In 1957, Dr. Suess released the classic book How the Grinch Stole Christmas. This book was written in Dr. Suess’s classic rhyming style and featured the town of Whoville who loved Christmas, and the Grinch, who hated the holiday. His hatred of Christmas made him formulate a plan to steal every Christmas-related decoration and present from the Whos. 

Since its creation in 1957, The Grinch has been featured in three films and is one of the most popular Christmas characters. While The Grinch may be a classic holiday tale, we found some exit planning lessons hidden in the rhyming lines of Dr. Suess. 

Is Your Heart Two Sizes Too Small?

The Grinch hated Christmas! The whole Christmas season!
Now, please don't ask why. No one quite knows the reason.
It could be his head wasn't screwed on just right.
It could be, perhaps, that his shoes were too tight.
But I think that the most likely reason of all,
May have been that his heart was two sizes too small.

During How the Grinch Stole Christmas, the readers get a glimpse of just how much The Grinch hates Christmas. He spends the day plotting and scheming to ruin Christmas for the Whos down in Whoville because his heart is two sizes too small. Although by the end of the story his heart grows three sizes, even that cannot be healthy for The Grinch. In the movie versions of this tale, The Grinch does not live the healthiest lifestyle and takes risks with his health and safety in almost every scene.

What would happen to your business if you were to die today? Would your family be financially secure? Are your estate plans and life insurance up to date with the correct beneficiaries listed? Do you have a documented plan for all those impacted by your death? What obligations does your business have to your estate for the value of your shares? 

The death of an owner, key employee, or business partner can substantially impact the value of the business if a succession plan is not properly defined and in place. For a succession plan to be successful, you have to ensure the business's future success is independent of the key person or owner. 

Stop Christmas From Coming! 

It was quarter past dawn... All the Whos, still a-bed,
All the Whos, still asnooze When he packed up his sled,
Packed it up with their presents! The ribbons! The wrappings!
The tags! And the tinsel! The trimmings! The trappings!
Three thousand feet up! Up the side of Mt. Crumpit,
He rode with his load to the tiptop to dump it!

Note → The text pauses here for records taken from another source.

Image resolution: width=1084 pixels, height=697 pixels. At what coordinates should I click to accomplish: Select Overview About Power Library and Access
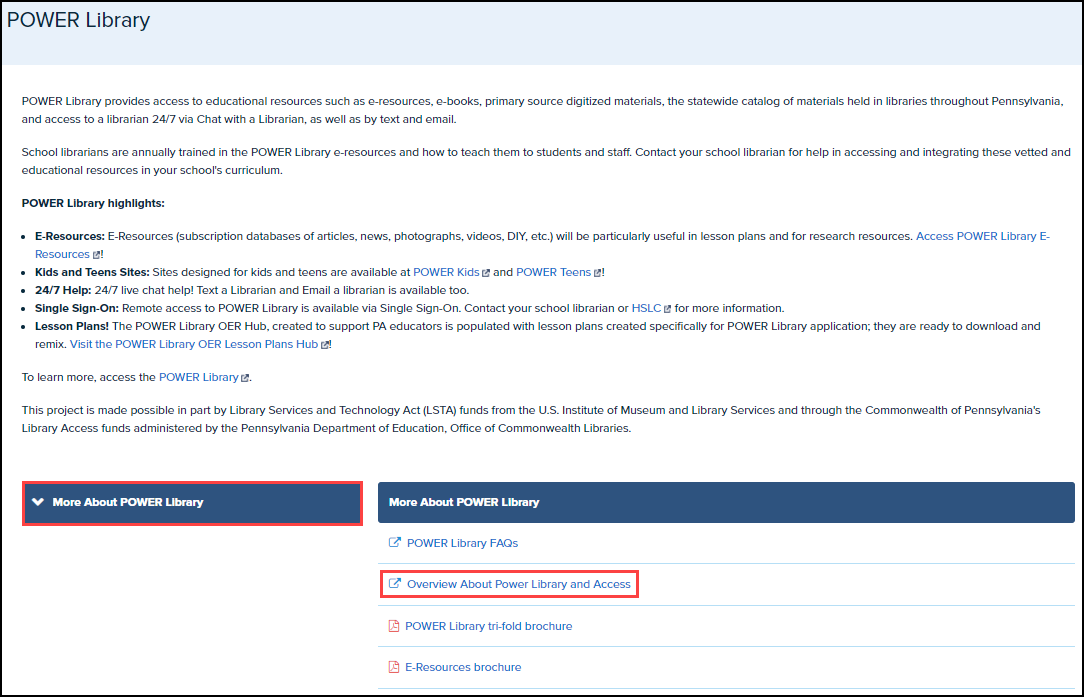[x=518, y=584]
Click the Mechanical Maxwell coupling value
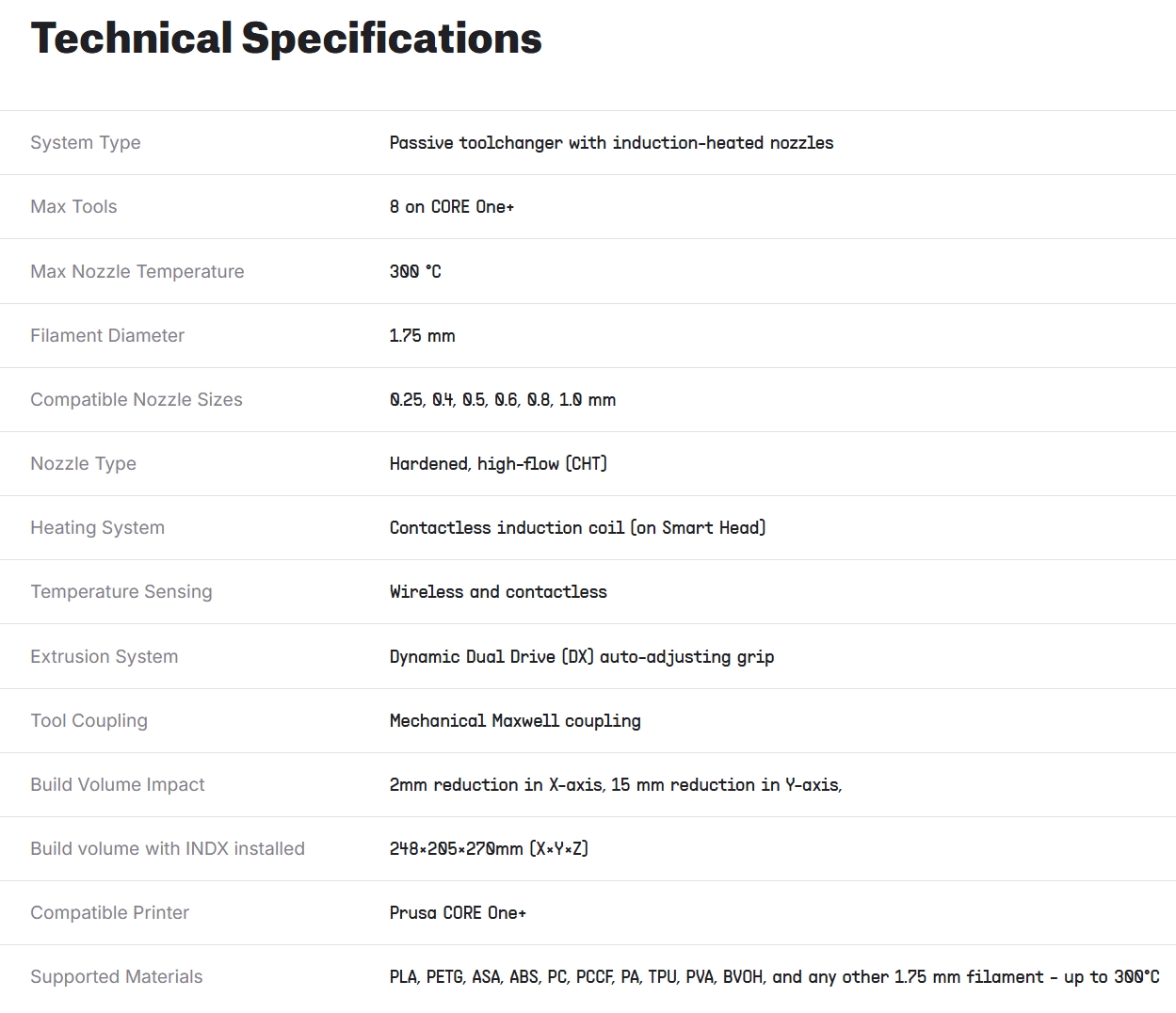Image resolution: width=1176 pixels, height=1013 pixels. (515, 721)
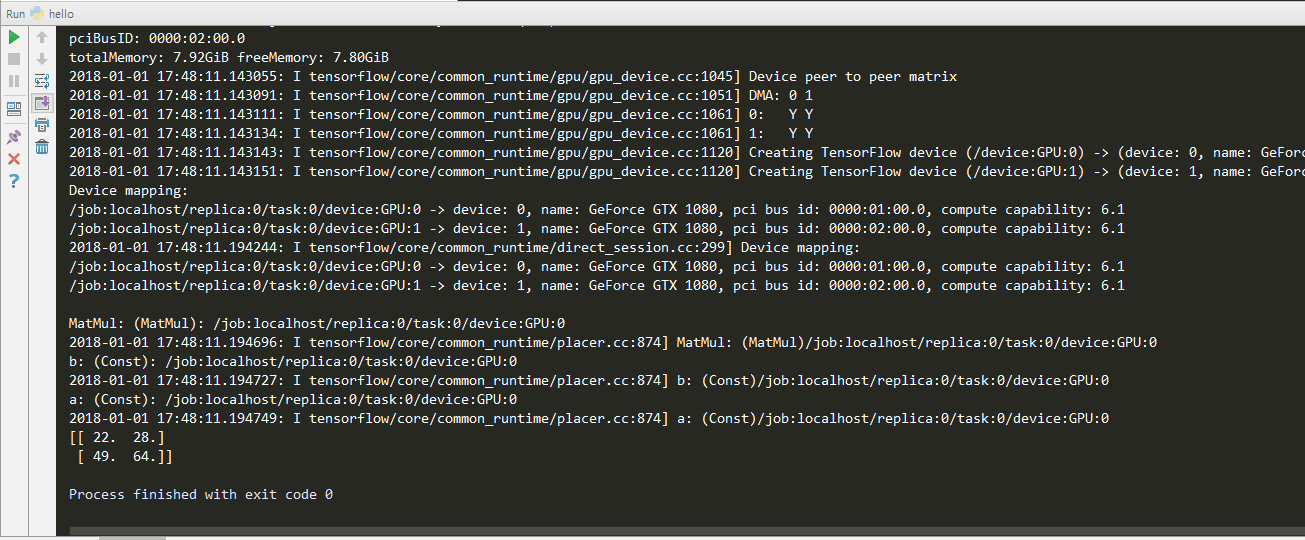
Task: Print the console output using printer icon
Action: point(42,125)
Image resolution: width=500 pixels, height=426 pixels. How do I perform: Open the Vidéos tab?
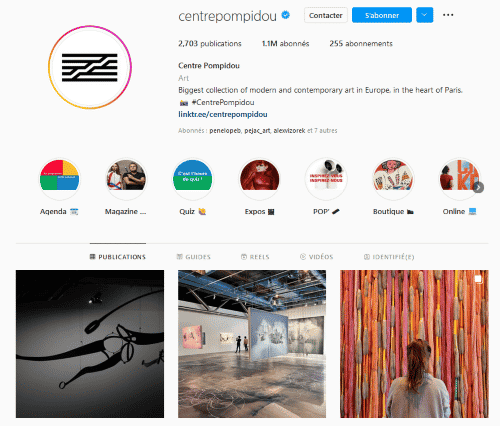pos(316,257)
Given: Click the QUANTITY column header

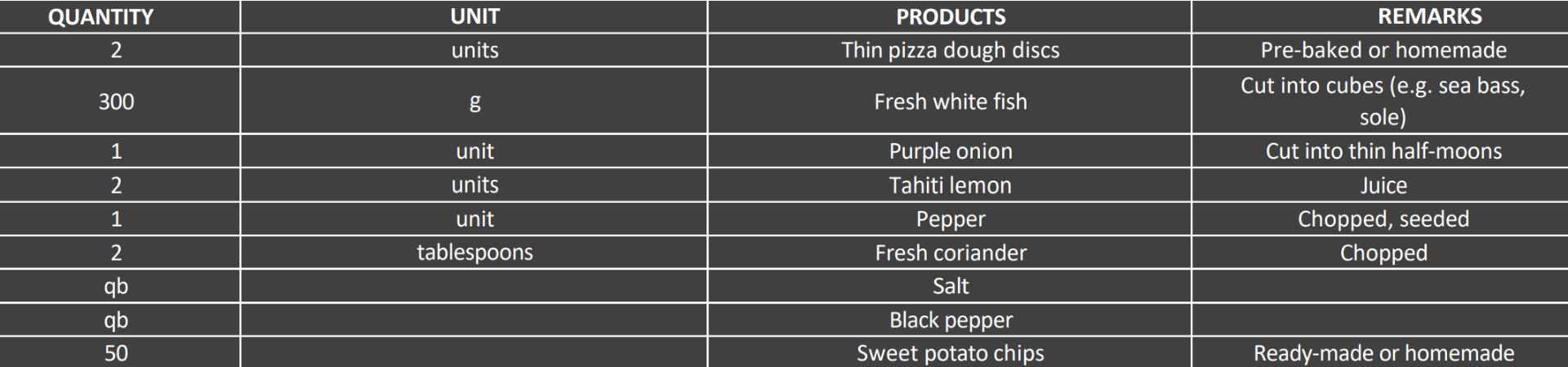Looking at the screenshot, I should pyautogui.click(x=100, y=16).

It is right there in the name, How The Grinch Stole Christmas. Through an elaborate ruse, fake Santa Claus disguise, and an adorable dog dressed up like a reindeer, The Grinch stole every material aspect of Christmas from the Whos. Through no fault of the Whos, they had Christmas taken away from them by The Grinch.    

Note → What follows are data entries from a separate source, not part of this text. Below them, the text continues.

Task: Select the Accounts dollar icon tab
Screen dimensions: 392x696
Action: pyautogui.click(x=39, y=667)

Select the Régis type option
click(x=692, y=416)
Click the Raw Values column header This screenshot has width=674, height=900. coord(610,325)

Did you know that 50% of businesses fail because of unintended consequences? These consequences can lead to bankruptcy, layoffs, and ultimately an unplanned exit as the business is forced to shut down or transfer at a price much less than what the owner wants, needs, or even deserves. Exit Planning Institute refers to these factors as the 5 Ds. Divorce, Disagreement, Disability, Distress, and Death.

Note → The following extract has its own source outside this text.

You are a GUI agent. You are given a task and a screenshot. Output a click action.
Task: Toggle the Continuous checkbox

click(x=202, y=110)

Without preparing a business should it be impacted by one of these stressors, owners are risking their livelihoods. 80% of an owner’s wealth is locked in their business, and by failing to create detailed contingency plans and legal safeguards for their business, they stand to lose the majority of their wealth in an unplanned exit. To best mitigate the impact of the 5 Ds on a business and the owner's life, owners must first fully understand the negative consequences each can have on their organizations.